Un finale con un importante cliffhanger

Ci penserà allora la parte finale della puntata, quella nel centro di ricerca ormai vuoto e abitato dalle scimmie, a cambiare tutto. Nella puntata precedente avevamo visto la più grande presenza di morti viventi (o infetti o fungopodi se volete) da quando la serie è iniziata, l’orda che viene da sotto. Era il vero sommerso di The Last Of Us, come se gli zombie che non ci hanno fatto vedere per cinque puntate in realtà si fossero radunati tutti sottoterra per emergere finalmente nella quinta. È interessante notare che se nel gioco i contaminati dal fungo sono un po’ approfonditi, (cioè andando avanti capiamo come siano stati mangiati dal fungo, distinguiamo chi è più mangiato e chi meno, chi ha perso ogni umanità e chi ancora si muove come noi…), nella serie questo non è proprio di interesse e solo gli umani sono curati.

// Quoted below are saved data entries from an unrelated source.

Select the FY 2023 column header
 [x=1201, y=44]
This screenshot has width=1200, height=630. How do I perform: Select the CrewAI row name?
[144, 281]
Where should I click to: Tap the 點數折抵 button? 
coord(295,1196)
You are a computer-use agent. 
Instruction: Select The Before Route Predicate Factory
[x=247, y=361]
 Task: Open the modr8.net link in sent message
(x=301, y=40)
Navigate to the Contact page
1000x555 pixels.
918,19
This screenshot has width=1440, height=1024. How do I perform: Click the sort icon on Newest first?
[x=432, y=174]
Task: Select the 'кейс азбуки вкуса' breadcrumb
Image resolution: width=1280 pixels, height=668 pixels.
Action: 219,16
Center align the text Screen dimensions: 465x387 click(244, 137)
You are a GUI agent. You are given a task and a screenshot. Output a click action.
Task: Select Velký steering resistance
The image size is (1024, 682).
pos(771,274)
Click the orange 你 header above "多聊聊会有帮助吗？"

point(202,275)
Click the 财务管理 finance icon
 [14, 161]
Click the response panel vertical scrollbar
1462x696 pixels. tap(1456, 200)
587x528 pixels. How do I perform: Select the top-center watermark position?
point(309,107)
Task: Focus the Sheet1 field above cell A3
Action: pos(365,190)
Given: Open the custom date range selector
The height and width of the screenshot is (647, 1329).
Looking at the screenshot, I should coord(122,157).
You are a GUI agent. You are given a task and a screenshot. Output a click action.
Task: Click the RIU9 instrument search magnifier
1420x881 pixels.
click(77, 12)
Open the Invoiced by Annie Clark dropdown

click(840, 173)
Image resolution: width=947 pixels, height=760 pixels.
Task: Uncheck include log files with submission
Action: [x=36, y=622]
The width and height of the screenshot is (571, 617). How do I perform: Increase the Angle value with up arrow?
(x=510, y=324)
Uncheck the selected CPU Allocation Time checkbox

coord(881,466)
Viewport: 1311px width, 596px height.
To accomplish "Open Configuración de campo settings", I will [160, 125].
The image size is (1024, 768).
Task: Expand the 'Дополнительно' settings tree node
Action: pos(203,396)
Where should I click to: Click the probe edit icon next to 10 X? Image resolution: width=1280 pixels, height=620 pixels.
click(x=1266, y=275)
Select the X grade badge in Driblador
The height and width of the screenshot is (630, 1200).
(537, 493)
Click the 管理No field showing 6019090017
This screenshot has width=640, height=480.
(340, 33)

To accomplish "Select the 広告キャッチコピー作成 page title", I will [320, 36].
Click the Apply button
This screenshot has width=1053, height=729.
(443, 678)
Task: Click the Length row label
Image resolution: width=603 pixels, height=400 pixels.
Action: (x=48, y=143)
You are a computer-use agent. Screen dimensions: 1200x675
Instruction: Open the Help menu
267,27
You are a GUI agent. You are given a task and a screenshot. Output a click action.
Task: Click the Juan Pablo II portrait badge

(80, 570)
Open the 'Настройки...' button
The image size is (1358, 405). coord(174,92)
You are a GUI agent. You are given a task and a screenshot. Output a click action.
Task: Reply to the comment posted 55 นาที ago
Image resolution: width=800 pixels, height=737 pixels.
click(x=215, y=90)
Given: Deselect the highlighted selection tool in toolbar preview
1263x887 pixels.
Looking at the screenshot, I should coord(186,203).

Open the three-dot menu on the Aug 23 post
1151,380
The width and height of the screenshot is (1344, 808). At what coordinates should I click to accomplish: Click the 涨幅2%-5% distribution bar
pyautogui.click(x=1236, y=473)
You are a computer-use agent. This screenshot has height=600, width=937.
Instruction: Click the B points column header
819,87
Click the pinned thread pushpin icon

Nel centro di ricerca abbandonato ci sarà l’ennesimo attacco da parte di qualcuno che non accetta Joel ed Ellie, una colluttazione e alla fine una ferita non da poco, perfetta per il cliffhanger. Spiace però notare che di nuovo tutto è stato appiattito su qualcosa di più banale di come era in origine. Questione di scrittura e messa in scena in questo caso, la ferita arriva in modi prevedibili là dove nel videogioco invece era più imprevista, esplicita, chiara nelle sue conseguenze nefaste e un vero colpo inatteso. La regia della puntata è di Jasmila Žbanić, regista di Quo vadis, Aida?, e sembra abbastanza insufficiente.